Mélissa Carrera et Marlène Langevin ont travaillé durant un an sur cette approche inspirée d’un programme semblable de la Gendarmerie royale du Canada.
Étapes d’un engrenage
Après avoir entrepris de désinhiber ou désensibiliser la jeune fille, la manière douce étant le concours de T-shirts mouillés et la violente étant le viol collectif, le souteneur mise sur l’amour que lui porte sa proie pour lui présenter un premier client, puis un autre et ainsi de suite, prétendant souvent qu’elle doit l’aider à éponger de lourdes dettes.
Il lui confisque passeport et carte d’assurance-maladie pour la rendre totalement dépendante de ses largesses. Une lune de miel s’installe jusqu’à survienne une situation de crise: violence conjugale, grossesse non désirée, infection transmise sexuellement ou surdose de drogue. La plupart du temps, un incident grave, où la jeune fille craint pour sa vie, provoque une coupure et un arrêt des activités. La victime n’en demeure pas moins encore attachée à son proxénète.
«À ce moment, la jeune fille retourne souvent au Centre jeunesse dont le personnel fait une grande partie de la prise de conscience, observent les deux policières, qui espèrent pouvoir présenter cet atelier dans les écoles. Nous aimerions semer une graine chez ces jeunes filles afin qu’elles gardent ce schéma en tête.»
Anciennes victimes à la rescousse
Cet atelier s’ajoute au volet lavallois Les Survivantes que pilotent Mélissa Carrera et Marlène Langevin. Une Survivante est une fille qui a déjà vécu l’exploitation sexuelle. Elle doit s’être sortie du milieu, avoir porté plainte contre son souteneur et ne pas avoir de dossier criminel. Il y en a sept sur le territoire de Laval et Montréal.

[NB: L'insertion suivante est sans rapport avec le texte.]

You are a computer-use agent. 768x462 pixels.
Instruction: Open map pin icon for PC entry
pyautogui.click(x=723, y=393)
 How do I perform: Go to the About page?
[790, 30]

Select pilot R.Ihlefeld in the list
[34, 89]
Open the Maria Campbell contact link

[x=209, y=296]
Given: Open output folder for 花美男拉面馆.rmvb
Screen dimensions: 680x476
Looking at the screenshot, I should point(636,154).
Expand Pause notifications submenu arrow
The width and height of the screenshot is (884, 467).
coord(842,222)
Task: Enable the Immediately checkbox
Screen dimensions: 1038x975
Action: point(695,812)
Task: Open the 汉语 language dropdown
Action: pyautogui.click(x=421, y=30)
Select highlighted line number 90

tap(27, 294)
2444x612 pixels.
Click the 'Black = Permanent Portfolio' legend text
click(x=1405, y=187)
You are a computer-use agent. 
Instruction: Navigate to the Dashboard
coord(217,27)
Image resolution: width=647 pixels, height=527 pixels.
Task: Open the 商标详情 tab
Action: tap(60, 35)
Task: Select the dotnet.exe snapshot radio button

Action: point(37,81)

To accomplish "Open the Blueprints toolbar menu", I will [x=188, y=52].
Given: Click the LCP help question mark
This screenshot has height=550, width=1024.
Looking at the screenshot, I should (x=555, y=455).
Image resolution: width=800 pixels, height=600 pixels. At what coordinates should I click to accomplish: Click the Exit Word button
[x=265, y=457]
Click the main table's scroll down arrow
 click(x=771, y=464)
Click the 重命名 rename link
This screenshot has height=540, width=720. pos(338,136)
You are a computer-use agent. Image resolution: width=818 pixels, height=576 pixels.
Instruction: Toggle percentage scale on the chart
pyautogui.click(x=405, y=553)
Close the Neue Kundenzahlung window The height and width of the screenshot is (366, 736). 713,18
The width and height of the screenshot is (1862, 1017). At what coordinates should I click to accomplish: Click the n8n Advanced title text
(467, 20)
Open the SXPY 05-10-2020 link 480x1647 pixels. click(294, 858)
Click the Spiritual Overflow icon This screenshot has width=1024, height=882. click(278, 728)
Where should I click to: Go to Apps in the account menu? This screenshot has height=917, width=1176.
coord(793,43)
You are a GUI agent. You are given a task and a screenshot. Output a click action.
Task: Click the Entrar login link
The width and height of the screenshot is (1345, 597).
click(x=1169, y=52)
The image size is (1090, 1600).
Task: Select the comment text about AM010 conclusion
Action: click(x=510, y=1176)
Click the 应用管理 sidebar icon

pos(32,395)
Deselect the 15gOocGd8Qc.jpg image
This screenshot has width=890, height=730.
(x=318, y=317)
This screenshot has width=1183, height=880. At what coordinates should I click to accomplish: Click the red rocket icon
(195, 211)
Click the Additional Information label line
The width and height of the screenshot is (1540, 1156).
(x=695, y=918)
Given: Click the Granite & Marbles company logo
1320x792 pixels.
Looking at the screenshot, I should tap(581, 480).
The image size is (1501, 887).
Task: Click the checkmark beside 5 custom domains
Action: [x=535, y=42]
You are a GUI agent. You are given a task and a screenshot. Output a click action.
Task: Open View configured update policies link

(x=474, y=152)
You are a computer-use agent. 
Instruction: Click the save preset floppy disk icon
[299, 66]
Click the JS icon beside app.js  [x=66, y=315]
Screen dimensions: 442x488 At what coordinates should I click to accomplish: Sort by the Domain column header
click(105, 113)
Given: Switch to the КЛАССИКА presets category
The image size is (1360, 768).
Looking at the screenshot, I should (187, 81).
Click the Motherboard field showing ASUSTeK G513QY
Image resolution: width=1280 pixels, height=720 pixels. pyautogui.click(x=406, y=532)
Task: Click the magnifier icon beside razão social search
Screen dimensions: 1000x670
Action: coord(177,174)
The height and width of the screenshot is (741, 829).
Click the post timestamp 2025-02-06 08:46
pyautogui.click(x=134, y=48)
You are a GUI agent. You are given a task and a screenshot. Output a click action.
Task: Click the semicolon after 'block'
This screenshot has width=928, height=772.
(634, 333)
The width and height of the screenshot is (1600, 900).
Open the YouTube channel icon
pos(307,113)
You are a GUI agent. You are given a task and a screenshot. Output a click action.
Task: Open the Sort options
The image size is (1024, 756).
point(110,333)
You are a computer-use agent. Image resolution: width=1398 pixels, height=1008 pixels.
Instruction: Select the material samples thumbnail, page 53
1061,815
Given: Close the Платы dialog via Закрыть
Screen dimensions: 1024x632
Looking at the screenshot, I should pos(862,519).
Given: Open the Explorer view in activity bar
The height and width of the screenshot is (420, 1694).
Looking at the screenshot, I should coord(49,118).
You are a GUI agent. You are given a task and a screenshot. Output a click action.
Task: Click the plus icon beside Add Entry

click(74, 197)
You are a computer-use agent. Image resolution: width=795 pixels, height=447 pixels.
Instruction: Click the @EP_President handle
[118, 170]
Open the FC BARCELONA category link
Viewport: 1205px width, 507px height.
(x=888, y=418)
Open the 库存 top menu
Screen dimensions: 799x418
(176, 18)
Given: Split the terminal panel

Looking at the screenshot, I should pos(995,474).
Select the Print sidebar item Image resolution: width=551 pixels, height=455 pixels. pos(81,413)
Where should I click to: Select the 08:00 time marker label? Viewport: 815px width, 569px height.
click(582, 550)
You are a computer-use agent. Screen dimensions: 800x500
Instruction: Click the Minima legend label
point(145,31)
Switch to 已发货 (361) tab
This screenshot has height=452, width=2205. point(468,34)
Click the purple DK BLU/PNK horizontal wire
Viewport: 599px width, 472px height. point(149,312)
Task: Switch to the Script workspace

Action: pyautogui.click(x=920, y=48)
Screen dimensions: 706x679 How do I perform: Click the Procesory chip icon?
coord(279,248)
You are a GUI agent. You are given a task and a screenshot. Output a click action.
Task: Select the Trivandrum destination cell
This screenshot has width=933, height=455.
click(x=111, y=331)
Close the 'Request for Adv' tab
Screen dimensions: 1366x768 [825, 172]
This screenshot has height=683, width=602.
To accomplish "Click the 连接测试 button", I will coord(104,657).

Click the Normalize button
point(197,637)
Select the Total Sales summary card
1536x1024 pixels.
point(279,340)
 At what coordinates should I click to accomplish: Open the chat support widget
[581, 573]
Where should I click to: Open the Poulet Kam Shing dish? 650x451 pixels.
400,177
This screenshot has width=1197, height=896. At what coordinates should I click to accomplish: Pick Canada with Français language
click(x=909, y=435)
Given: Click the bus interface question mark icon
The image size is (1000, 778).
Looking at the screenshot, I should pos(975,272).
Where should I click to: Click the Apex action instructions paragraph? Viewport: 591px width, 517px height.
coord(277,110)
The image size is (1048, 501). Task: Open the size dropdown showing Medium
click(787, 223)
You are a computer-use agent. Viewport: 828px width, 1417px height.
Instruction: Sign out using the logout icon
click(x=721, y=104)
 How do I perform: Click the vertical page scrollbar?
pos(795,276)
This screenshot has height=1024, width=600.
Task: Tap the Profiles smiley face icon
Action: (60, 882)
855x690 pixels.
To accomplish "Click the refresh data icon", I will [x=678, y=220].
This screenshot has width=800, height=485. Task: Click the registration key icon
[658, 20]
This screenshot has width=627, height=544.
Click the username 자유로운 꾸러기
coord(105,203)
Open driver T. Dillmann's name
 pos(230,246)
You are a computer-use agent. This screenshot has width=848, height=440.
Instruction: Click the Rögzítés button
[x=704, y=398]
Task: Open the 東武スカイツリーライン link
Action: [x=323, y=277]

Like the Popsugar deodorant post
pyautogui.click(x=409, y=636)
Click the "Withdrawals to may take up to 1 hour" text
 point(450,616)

Ces femmes peuvent offrir leur témoignage devant des policiers, enquêteurs et patrouilleurs pour détruire certains mythes et encourager une meilleure intervention sur le terrain. «Les perceptions changent ensuite, de dire Marlène Langevin. Quand une fille t’envoie promener sur la rue, c’est qu’elle n’a peut-être pas le choix.»
Sinon, l’action des Survivantes se porte beaucoup vers des rencontres individuelles. La jeune fille rencontrée doit participer sur une base volontaire et être prête à écouter.
«Ces filles en ont assez enduré sans devoir se faire envoyer promener, précise Mélissa Carrera. Nous choisissons une Survivante qui correspond à ce que vit la victime. Faut vraiment qu’elle se voit dans l’autre.»
Depuis son implantation en sol lavallois, il y a quatre ans, le programme rejoint en moyenne une soixantaine de cas chaque année, allant de l’adolescente de 13 ans à la femme de 27. Aucun chiffre n’existe quant au nombre réussissant à s’en sortir.
«N’empêche que récemment, nous tenions un kiosque au Carrefour Laval et une femme nous a reconnues, relate le tandem Carrera et Langevin. Elle était fière d’avoir tourné la page et nous a remerciées, nous disant que c’est cette rencontre qui avait fait la différence pour elle.»